PacBio
Credit: PacBio

The Hospital for Sick Children (SickKids) in Toronto has announced that it will employ PacBio’s HiFi long-read, whole-genome sequencing (WGS) technology as a diagnostic tool to identify genetic variants that may be associated with undiagnosed medical and development conditions. The collaboration will use samples that have been previously subjected to short-read WGS, but didn’t return a result that identifies a disease-causing genetic variant.

“HiFi sequencing allows us to investigate the entire genome in a way that is not accessible with other technologies,” said Dr. Christian Marshall, clinical laboratory director, Genome Diagnostics and associate director at The Centre for Applied Genomics (TCAG) at SickKids in a press release. “We hope HiFi sequencing will enable us to take an exploratory look at classes of variation and large sections of the genome that were not detected previously, potentially showing unidentified causative genomic variants in these samples.”

Despite the successes of applying short-read sequencing in the clinical setting—most notably the work done by Stephen Kingsmore and team at Rady Children’s Institute of Genomic Medicine (RCIGM), which has pushed the envelope on the time needed to return a result for critically ill newborns—50% of rare diseases with a suspected genetic component remain undiagnosed.

SickKids will use PacBio’s HiFi sequencing platform to re-analyze samples from research participants who are highly suspected of having a genetic condition but have not yet received a diagnosis despite previous genetic testing, including short-read WGS. The focus will be to find out whether HiFi sequencing can detect potential genetic cause of conditions such as autism spectrum disorder and congenital diseases.
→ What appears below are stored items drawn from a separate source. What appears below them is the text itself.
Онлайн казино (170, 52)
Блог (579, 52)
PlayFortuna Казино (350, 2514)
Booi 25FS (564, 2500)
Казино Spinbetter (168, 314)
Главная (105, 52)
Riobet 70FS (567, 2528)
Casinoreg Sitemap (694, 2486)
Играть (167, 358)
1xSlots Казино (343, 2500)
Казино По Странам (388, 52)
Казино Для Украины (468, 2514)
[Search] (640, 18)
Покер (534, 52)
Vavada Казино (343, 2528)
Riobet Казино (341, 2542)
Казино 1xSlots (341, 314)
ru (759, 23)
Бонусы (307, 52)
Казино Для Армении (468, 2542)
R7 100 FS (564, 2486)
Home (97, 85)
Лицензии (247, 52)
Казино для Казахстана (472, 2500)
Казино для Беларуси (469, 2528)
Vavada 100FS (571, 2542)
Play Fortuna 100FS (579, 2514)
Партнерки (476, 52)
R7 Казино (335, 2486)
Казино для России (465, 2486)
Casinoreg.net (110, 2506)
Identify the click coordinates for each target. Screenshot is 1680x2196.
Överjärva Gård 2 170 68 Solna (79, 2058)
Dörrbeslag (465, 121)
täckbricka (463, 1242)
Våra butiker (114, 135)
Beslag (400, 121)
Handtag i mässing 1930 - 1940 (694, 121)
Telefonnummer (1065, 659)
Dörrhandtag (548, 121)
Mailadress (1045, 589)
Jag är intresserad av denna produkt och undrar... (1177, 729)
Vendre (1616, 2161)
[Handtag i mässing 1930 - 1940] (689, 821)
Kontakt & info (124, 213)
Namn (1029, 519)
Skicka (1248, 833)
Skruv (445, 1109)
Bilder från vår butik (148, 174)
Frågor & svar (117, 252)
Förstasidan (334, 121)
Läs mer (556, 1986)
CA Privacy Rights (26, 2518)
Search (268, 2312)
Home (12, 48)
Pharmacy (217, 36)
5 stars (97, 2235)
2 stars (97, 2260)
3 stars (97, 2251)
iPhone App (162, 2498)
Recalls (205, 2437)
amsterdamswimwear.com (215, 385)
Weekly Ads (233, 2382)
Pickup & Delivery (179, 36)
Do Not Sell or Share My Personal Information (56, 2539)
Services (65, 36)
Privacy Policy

“PacBio’s technology has been used to help genetic disease researchers explain mysteries where other technologies could not,” said Edd Lee, Director of Human Genomics at PacBio. “We are excited to support the SickKids team to hopefully uncover the answers they have been seeking.”

The work at SickKids using PacBio sequencers is the latest in a string of collaborations and partnerships PacBio has entered in the past year. Others currently investigating the use of long-read sequencing as a diagnostic tool for the identification of rare diseases include RCIGM for undiagnosed rare diseases; KK Women’s and Children’s Hospital, Singapore for unexplained neurodevelopmental disorders; the Care4Rare Canada Consortium to identify complex unexplained rare disease cases within Canada; and a similar collaboration as the one with SickKids with UCLA Health, among others.

While PacBio technology has historically been used primarily in academic research, the scope of the recent research and collaborations by PacBio are one component of a push by the company to make its technology more accessible and applicable as a diagnostic tool.

According to Christian Henry, CEO of PacBio, two factors are paving the way for the clinical application of the company’s sequencing technology—significant reductions in the cost of sequencing using the company’s technology and the continued movement of leverage whole-genome sequencing in the clinical setting.

“I think we are uniquely positioned to enable whole-genome sequencing in clinical applications and fundamentally enable that move from exomes to whole genomes. Because the short-read technologies don’t do that well on whole genomes. As a result, the cost benefit of going to whole genome versus the exome so far hasn’t panned out and the market for whole genome in the clinic hasn’t really blossomed yet,” Henry told Inside Precision Medicine in an interview late last year.

“That’s how we’re going to push forward: with faster instruments that operate less expensively per unit time. We will leverage the learnings from that into a clinical tool for whole-genome analysis, particularly in areas of any germline application: rare and undiagnosed disease, blood cancers, neurological diseases.”